Alors il a encore une idée, une vraie bonne idée, difficile à matérialiser certes mais qui fait mouche : « J'ai fait le siège des créateurs de mode, des grands couturiers en leur proposant que chacun crée une figurine en plomb portant une robe de sa marque. J'ai eu au moins trois cents rendez-vous et autant de refus. Jusqu'au jour où Patou a dit oui. Les autres ont suivi. » Commence alors les vrais débuts de la saga Pixi avec Disney France qui lui fait faire des Mickey en plomb et enfin, cerise sur le gâteau, la Fondation Hergé qui lui confie Tintin et Milou, Tournesol, la Castafiore et l'incontournable capitaine Haddock. « C'est un Tintin extrait de l'album Le Lotus Bleu qui a été le coup d'essai. Alexis Poliakoff a réussi merveilleusement à dégager l'esprit d'Hergé dans ses figurines. Le succès était là. Et dans la foulée Gaston, sous la houlette de Franquin en personne, a suivi. Imaginez Franquin découvrir son Gaston en 3D, un bonheur étonnant. Il a lui-même corrigé les maquettes. » Philippe-Antoine Guénard en est encore ému. Mais personne, et encore moins lui, ne pouvait imaginer le marché que la figurine en plomb, le "Pixi", allait devenir.

BD PIXI 1.jpgUderzo rejoint aussi le monde du plomb avec Astérix et Obélix, puis tous les personnages imaginés avec Goscinny, alors que des esprits chagrins avaient prédit que jamais cela ne marcherait pour le petit Gaulois. Reste que, comme le dit avec fermeté Guénard : « On ne sait pas combien faire un Pixi est difficile. Tout est fait à la main, dans notre atelier de Normandie. C'est un travail long et délicat ce qui explique le prix de vente, des tirages faibles et, surtout, il ne faut jamais saturer le marché. » Résultat, ceux qui ont fait le succès, les collectionneurs, sont depuis plus de vingt ans toujours au rendez-vous. Des passionnés (lire ci-contre) qui craqueront aussi bien pour un Lucky Luke ou un Nestor Burma de Tardi que pour le magnifique défilé en plomb tiré de celui de Jean-Paul Goude sur les Champs-Élysées en 1989.

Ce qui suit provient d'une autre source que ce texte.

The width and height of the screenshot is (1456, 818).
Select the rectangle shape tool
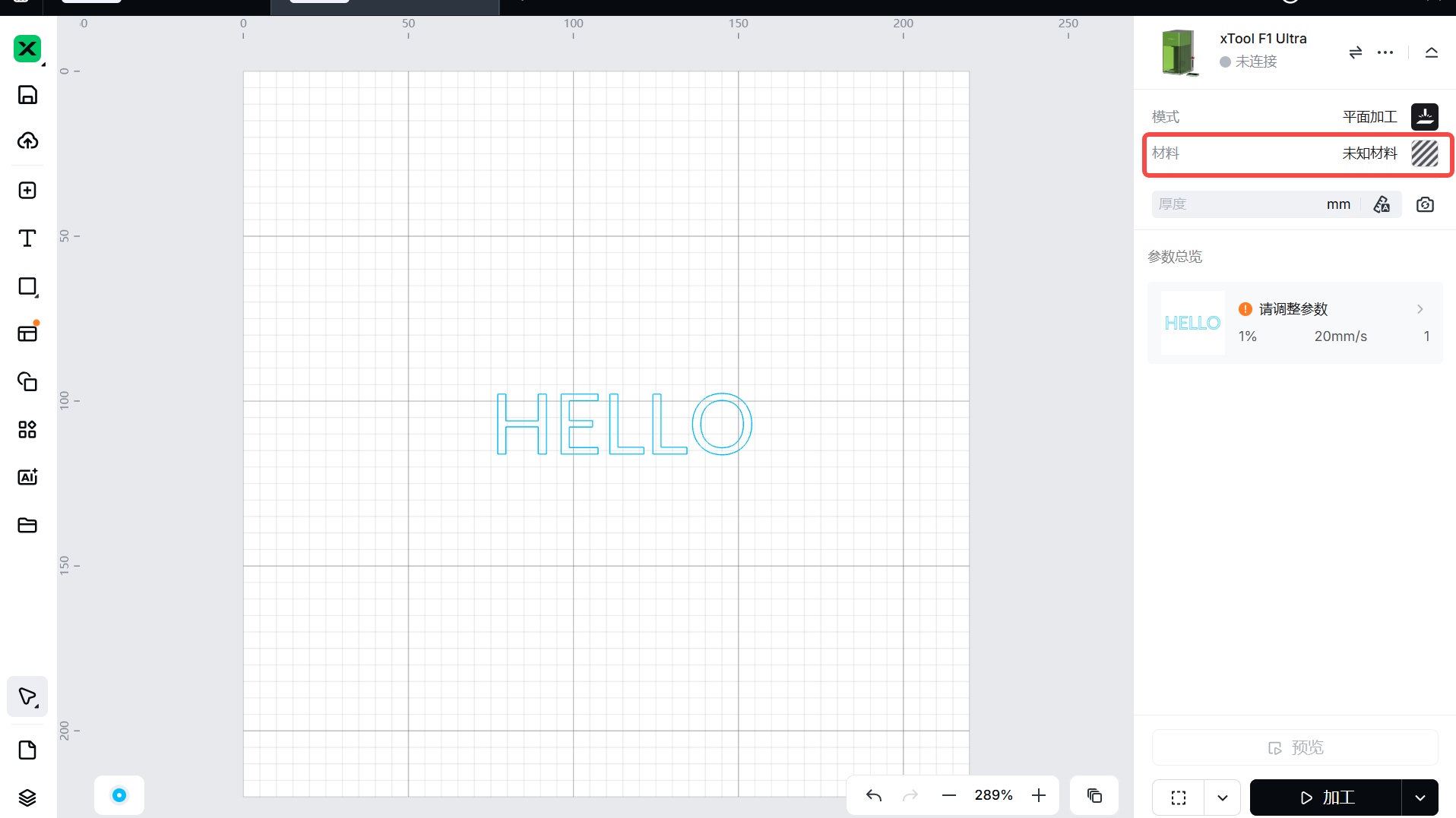coord(27,286)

Aujourd'hui, on sait moins que Pixi c'est aussi Plastoy, des figurines en plastique toujours réalisées avec le souci de la qualité. Elles représentent désormais 70 % d'un chiffre d'affaires qui flirte avec les 8 millions d'euros environ. En plus du plomb, Philippe-Antoine Guénard vient aussi de miser sur le bronze avec un superbe duo Corto Maltese et son ennemi Raspoutine d'après Hugo Pratt. Jamais à court d'idées, il a encore des projets plein la tête, avec toujours la BD pour partition.